La carbonisation des bois.

Nous ne nous occuperons ici que des appareils qui remplacent la meule aujourd’hui délaissée.

On peut déplacer ces appareils facilement d’un point à un autre ; ils sont très faciles à conduire et on peut les transporter sur des coupes en pente. Ils peuvent fonctionner par la pluie, la neige, le vent ; ils fabriquent du très bon charbon dont la vente est facile.

Il existe de nombreux appareils qui ont fait leurs preuves ; ils sont automatiques et peuvent être conduits par n’importe qui. Les fours sont composés de six panneaux verticaux de 1m,80 de haut et de 1m,20 de large qui pèsent chacun environ 80 kilogrammes. Ces panneaux se posent debout sur le sol, de façon à former un prisme hexagonal, et se joignent hermétiquement les uns aux autres à l’aide de couvre-joints munis d’écrous à oreilles. Une cheminée se pose sur le sol au centre et soutient le tout, fait de deux parties qui s’emboîtent en haut des panneaux dans un point de sable.

Pour le remplissage, on ouvre l’un des panneaux, ce qui facilite l’emplissage des bois très facilement.

Aussitôt la mise à feu, on referme le panneau qui porte un orifice d’allumage. La température des fours est automatiquement régularisée.

L’air atmosphérique a dû, pour parvenir aux orifices inférieurs, descendre tout en se réchauffant ; il pénètre dans la masse de bois au ras du sol, par des orifices inférieurs des panneaux. Cet air a été, au préalable, réchauffé par son passage dans la double paroi qui constitue ces panneaux.

L’air chaud généralement monte, par le jeu des densités ; l’air destiné à la combustion ne descend plus, du moment que les parois seront trop chaudes ; aussi, quand la température convenable aura été obtenue, la combustion diminuera d’elle-même et restera continue aux environs de 250 degrés.

La température sera plus élevée au voisinage de l’une des six parois, et l’arrivée d’air diminuera dans la paroi trop chaude, et non pas dans les autres.

C’est automatiquement que la température est régularisée ; le travail consiste uniquement à remplir le four sans souci d’empiler régulièrement, le clore et mettre le feu au bois.

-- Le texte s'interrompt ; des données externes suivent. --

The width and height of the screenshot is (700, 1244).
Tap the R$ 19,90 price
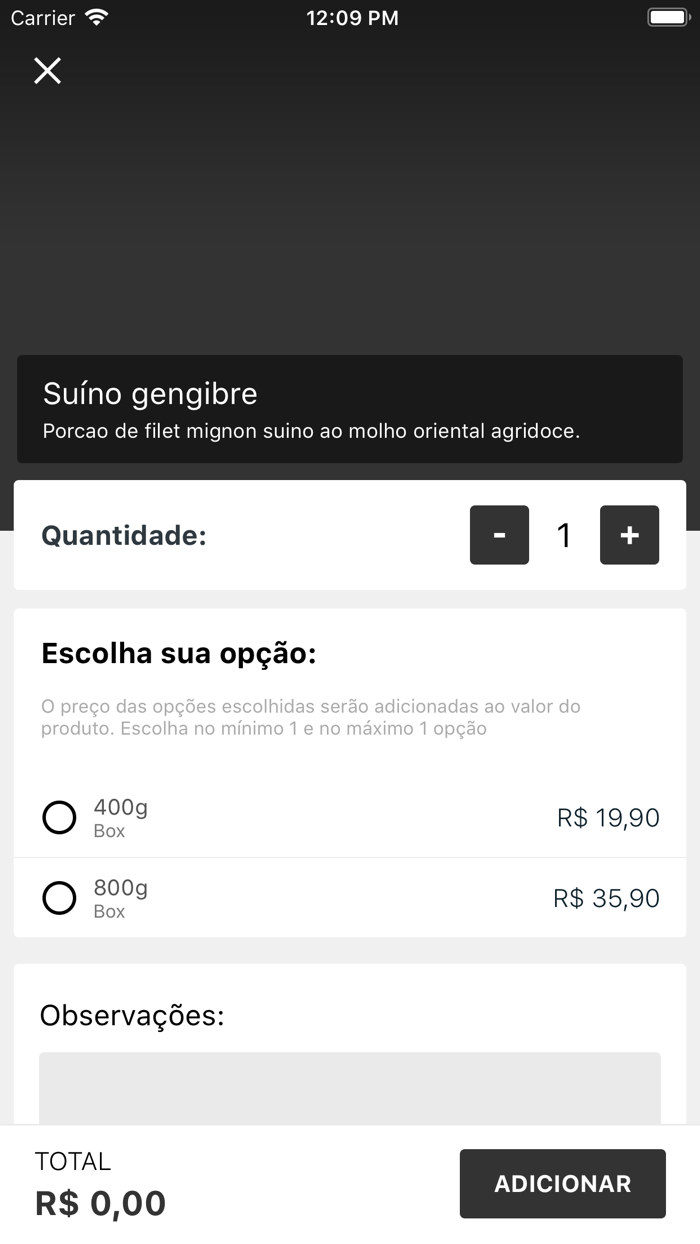point(608,818)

On peut alors, pendant vingt-quatre heures, ne plus s’occuper du four. Aux approches de la fin de la cuisson, la fumée d’abord blanchâtre, puis jaunâtre, devient blanche et reste finalement transparente, lorsque la quantité de bois est transformée en charbon ; à cette période, on ferme les orifices d’entrée d’air et on enlève la cheminée, la combustion est arrêtée et on laisse le four qui se refroidit en quatre ou cinq heures.

Il faut donc un maximum de quarante-huit heures pour accomplir l’opération.

Chaque cuisson peut rendre de 300 à 500 kilogrammes de charbon, suivant la nature des bois employés : 65 à 95 kilogrammes au stère et en plus de la charbonnette.

Un ouvrier peut facilement conduire quatre fours ; il aura à chaque demi-journée à vider le charbon d’un four, le remplir à nouveau et l’allumer, sans travail de nuit ; ce surveillant des fours peut produire 600 à 800 kilogrammes de charbon par journée de huit heures.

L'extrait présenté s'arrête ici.